Resverlogix Corp. has announced the "Mechanism of Action" (MoA) by which RVX-208 increases apolipoprotein A-I (ApoA-I) production. Our data shows RVX-208 to be an inhibitor of the Bromodomain and Extraterminal Domain (BET) proteins.
RVX-208 acts on BET proteins, including BRD4, a member of the BET-protein family, leading to increased transcription of the ApoA-I gene followed by production of more ApoA-I protein.
ApoA-I is the major protein component of HDL, a class of lipoproteins believed to reduce atherosclerosis through reverse cholesterol transport (RCT).
The ability of RVX-208 to increase ApoA-I makes it the lead candidate in Resverlogix' pipeline for treating atherosclerotic cardiovascular disease.
RVX-208 is an orally active small molecule, the first in a new class of compounds to enter into human clinical trials more than 4 years ago.
Clinical benefits of RVX-208 are currently being explored in two concurrent Phase 2b clinical trials (SUSTAIN and ASSURE), led by Cleveland Clinic.
"The finding that RVX-208 inhibits BET proteins is an important discovery for a wide scientific and medical audience," stated Dr. Norman Wong, Chief Scientific Officer of Resverlogix.
"This discovery is important because BET proteins are key players in 'epigenetics', a critical mechanism for regulating the expression of genes. Epigenetic processes are mediated by proteins, including the BET-proteins, that act in concert with the DNA to make it transcriptionally active or dormant. This epigenetic control of gene expression plays a key role in the development and progression of many human diseases. The knowledge gained from studies of RVX-208 will guide Resverlogix in its search for additional compounds to treat some of these diseases," added Dr. Wong.

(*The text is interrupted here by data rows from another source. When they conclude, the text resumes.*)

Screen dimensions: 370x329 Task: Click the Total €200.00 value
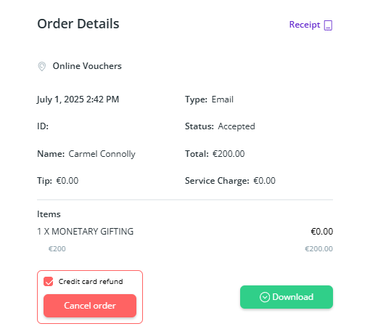[229, 154]
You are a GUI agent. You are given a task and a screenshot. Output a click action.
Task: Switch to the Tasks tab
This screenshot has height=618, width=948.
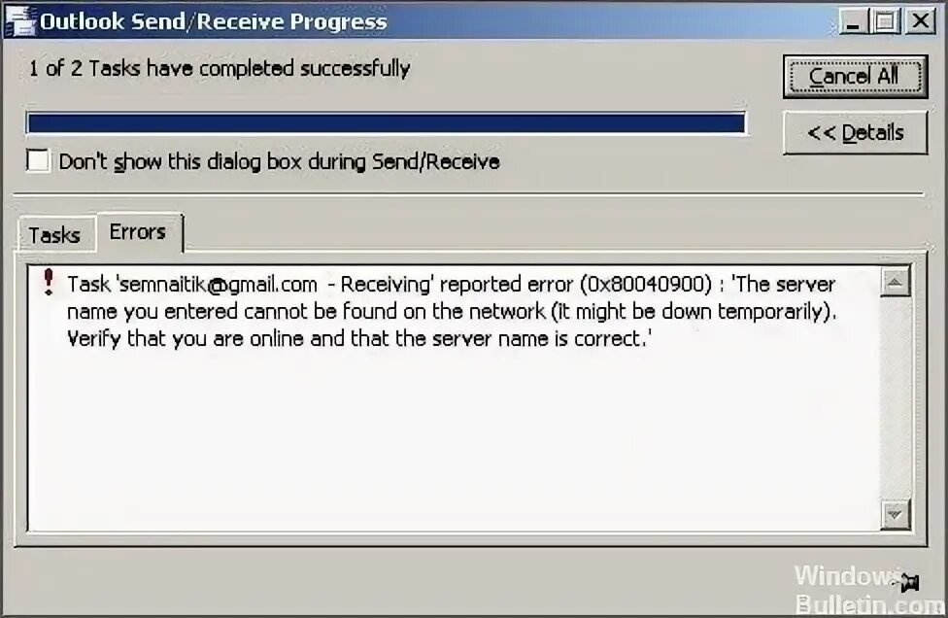point(54,234)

"The MoA of RVX-208 has allowed the company to expand the scope of its technology and the potential of its pipeline significantly," stated Donald McCaffrey, President and Chief Executive Officer of Resverlogix. "We have been generating and filing new intellectual property since our discovery, and see the opportunity to initiate licensing and partnering discussions in the areas of atherosclerosis, oncology, autoimmune and Alzheimer's diseases where the MoA plays a pivotal role."
Mr. McCaffrey added that, "the value of this discovery was further validated when Dr. James Watson, in his first solo scientific publication since 1972, highlighted the promise of BRD4 as a therapeutic target and in particular, against untreatable cancers."